しし座
例えば猫のまなざしを
観察している「私」
今週のしし座は、『冬籠(ふゆごもり)君の寝言を彼は解す』(藤田哲史)という句のごとし。あるいは、目に見えない以心伝心のはずみがついていくような星回り。
炬燵にはいって本や漫画を読みふけったり、映画やドラマをまとめて見たり、人を呼んで一緒に鍋をつついたりと、冬には家にこもってぬくぬくする楽しみがありますが、掲句もまたそんな冬ごもりの何気ない情景を描いた一句。
炬燵でそのまま寝入ってしまった「君」の言葉にもならない言葉を、「彼」はこともなげに解してコップの水を置いてあげたり、クッションを頭の下にはさんであげたりしている。そして、そんなふたりの様子をさりげなく観察している「私」はいったいどんな表情を浮かべているのでしょうか。
それは掲句の3人がどんな関係性かによるわけですが、先の心温まる様子を踏まえると、「君」と「彼」を第三者の視点から眺めている作中の「私」とは、なんとなく具体的な生きた人物というより、高いところから2人を見守ってくれている存在や、まだ生まれていない2人の子どものような気もしてきます。
これは「ふゆ」という言葉がもともと「殖(ふ)ゆ」から来ており、「ふゆごもり」もまた、やがてやってくるいのち芽吹く春に備えて、生命が内にこもり新たな「ちから」を得ていく営みを意味していたことも大きく関連しているのではないでしょうか。
その意味で、12月8日にしし座から数えて「受けとる愛」を意味する11番目のふたご座で満月を迎えていく今週のあなたもまた、思いがけぬ存在や、決して知りえない存在に見守られているのだというつもりで過ごしてみるといいでしょう。
猫の人間観察日記
例えば、猫はよくそばにいる人間を観察しています。

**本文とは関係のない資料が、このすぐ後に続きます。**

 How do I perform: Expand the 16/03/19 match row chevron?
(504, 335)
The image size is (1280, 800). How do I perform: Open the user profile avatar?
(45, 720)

そして観察しながら、いつも不思議に思ってしまうのです。職場からある日突然人がひとり消えたとしても、飲み会で途中で席をたち帰ってしまったとしても、人間が自分で必死に思い込んでいるほど、大して悪いことも良いことも起きはしないのに、と。
彼ら人間は大抵苦しくなるまで、じっと耐えているのですが、それが猫には不思議で仕方ない訳です。さっさと家に帰って好きな本を読んだり、気心の知れた友達とおしゃべりしていた方が、心にも体にも、そして霊的にもずっとよいのに、なぜそうしないのだろう。
いや、寝ても覚めても、大きい方にも小さい方にも、自分の価値のことばかり気にして生きているのが人間なのだ、と猫はそこで気付いてしまう。一方で、寝食を忘れるほど、何かの追求に夢中になっている人間がいるということも、猫はどこかで知っている。
そんな錯誤と欺瞞の過剰に彩られた人間風景も、漆黒の宇宙の圧倒的な何もなさを背景に見据えると、やっぱり一夜の夢か、1週間で終わる蝉の人生のようにはかなく、愛おしいものだし、猫はそんな自分の立場に存外満足しているのではないでしょうか。今週のしし座はそんな猫の視点も、ときどき頭の隅に置いてみるといいでしょう。